Her first experience with a transgender patient happened during one of her first shifts. According to Martin, the patient had been born female but identified as a male and was pregnant.
“That was really confusing for a lot of people as far as what to address him as,” Martin said. “A lot of people would say she, especially being pregnant, she would go by she, her and all those female pronouns but she actually identified as male and preferred he, him or they. And so it was just an added obstacle being in the medical field and having to catch yourself before addressing them as a certain pronoun.”
Martin said she noticed that a lot of people had to either ask beforehand which pronouns the patient preferred. She also added that some of her colleagues didn’t have any regard for the patient’s pronoun preferences and would go off of the gender that he was born with.
“It seemed that they just kind of accepted it and dealt with it but you could just tell it was a lack of respect and that they felt a disrespect from it,” she said.
From her perspective, this disregard was mainly common with professionals who were in and out of the room, such as physicians, doctors and anesthesiologists. Nurses on the other hand had more time to look at the bigger picture, she said.
“I think nurses are more holistic in the sense that they know the chart in and out as far as preferences of care and those are the first kinds of questions we ask a patient before giving any care,” Martin said.
As a young nurse, she says that the situation was a helpful experience for taking care of future patients. But she also acknowledged some of the challenges medical professionals face when trying to take care of transgender patients.

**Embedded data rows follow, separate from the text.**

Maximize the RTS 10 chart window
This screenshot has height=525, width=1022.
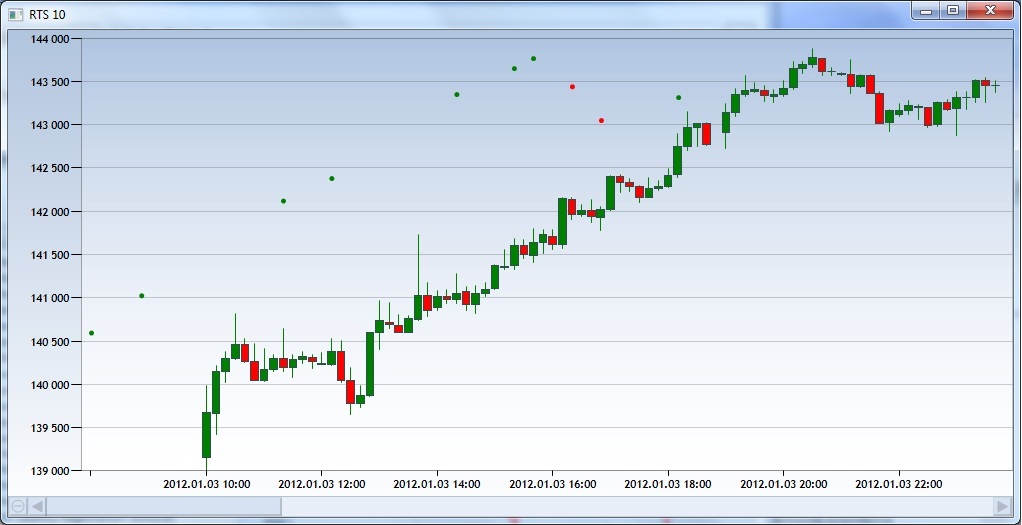tap(952, 10)
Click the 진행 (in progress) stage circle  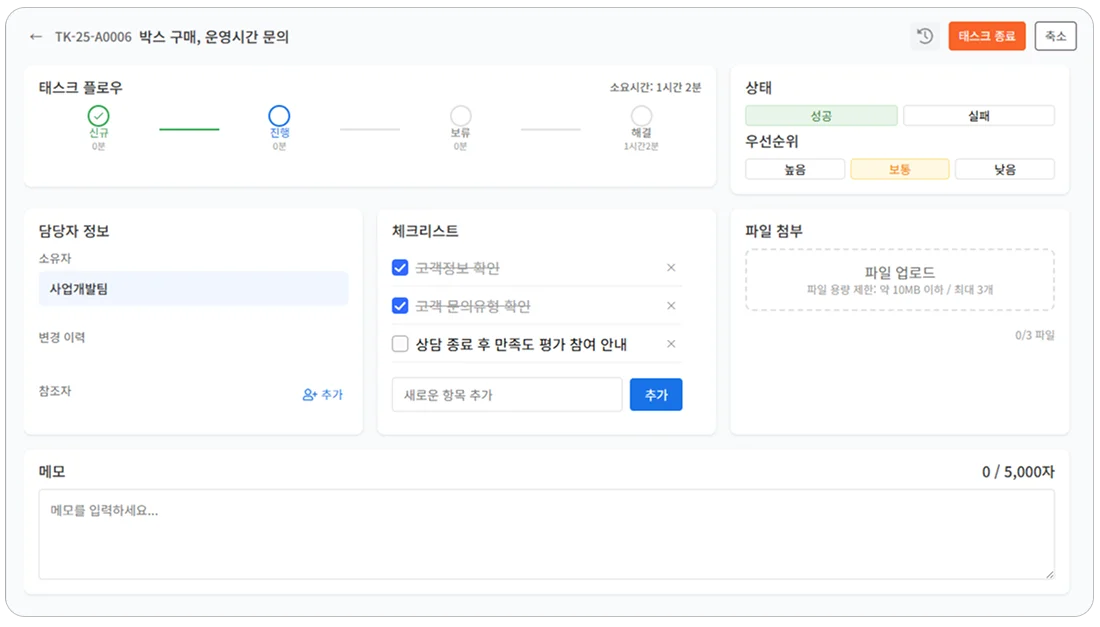278,116
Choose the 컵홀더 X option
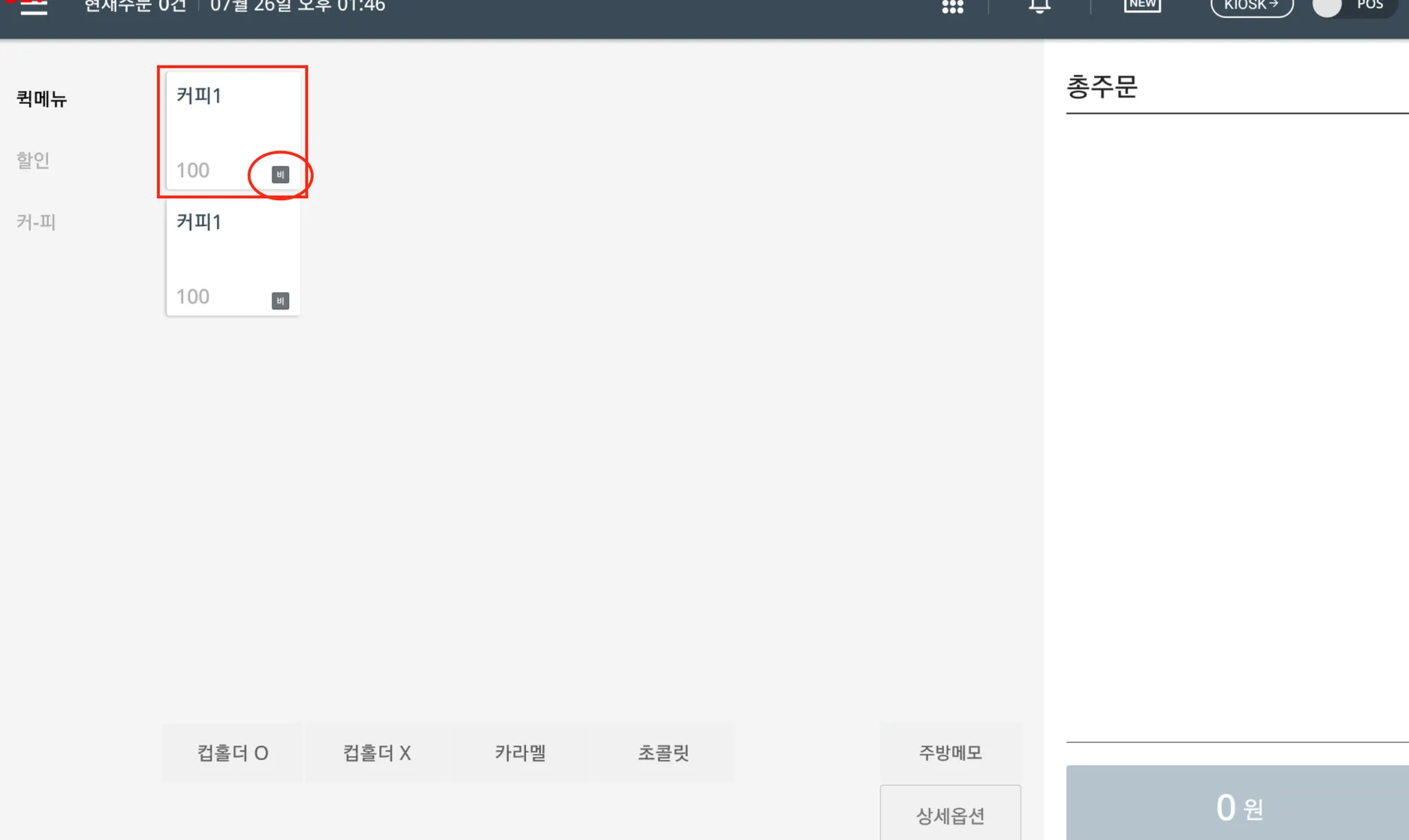The width and height of the screenshot is (1409, 840). [x=376, y=753]
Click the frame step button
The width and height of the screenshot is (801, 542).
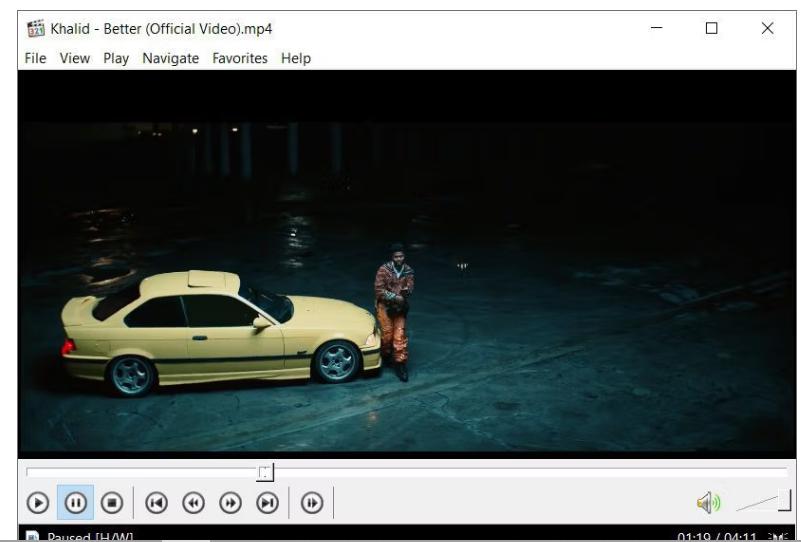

“I think a lot of people don't mean to be disrespectful but in an environment like this where something like biological gender can affect your care and your treatment,” Martin said. “For example him being pregnant, those two words are difficult for anyone to put together in a sentence and it be like the norm. So I think a lot of people struggle with it just not out of intentional disrespect but it's just not the norm that they are used to.”
Through interviews and paying attention to personal requests regarding care is what Martin believes to be important for future medical professionals to better care for transgender patients. As well as, making it known that the patient is in an accepting environment.
“If [it] is an important thing to them being addressed by certain pronouns that are different from what is assumed, that is welcomed here,” she said. “We accept them and we prioritize that here at Vanderbilt and that the care that we want to give is like making you feel included and feel very present in your care and that it's not looked over or assumed.”
Vanderbilt established the Clinic for Transgender Health last year in August. The clinic provides services such as hormone therapy, consultations for transitioning surgeries, and coordination with other medical specialists for primary care and behavioral health services.
Moving Forward
While the struggle to minimize friction between medical professionals and transgender patients is still a work in progress, there are steps that can be made to break down some of those barriers.
According to research released by the Department of Health and Human Services in 2016, lack of providers with expertise in transgender medicine was the largest component inhibiting transgender patients from accessing care.
The study was not able to identify any reliable prior attempts to determine specific workforce needs in providing care for transgender patients or to determine the current status of care.
The report suggests that more intensive research needs to be done to review the ability of the country’s health care system to provide transgender patients with proper care. It also calls for a careful assessment of the causes behind industry’s shortcomings.
“There is a specific need to determine if providers receive adequate care training in transgender medicine and if not, to determine the gap,” the report stated.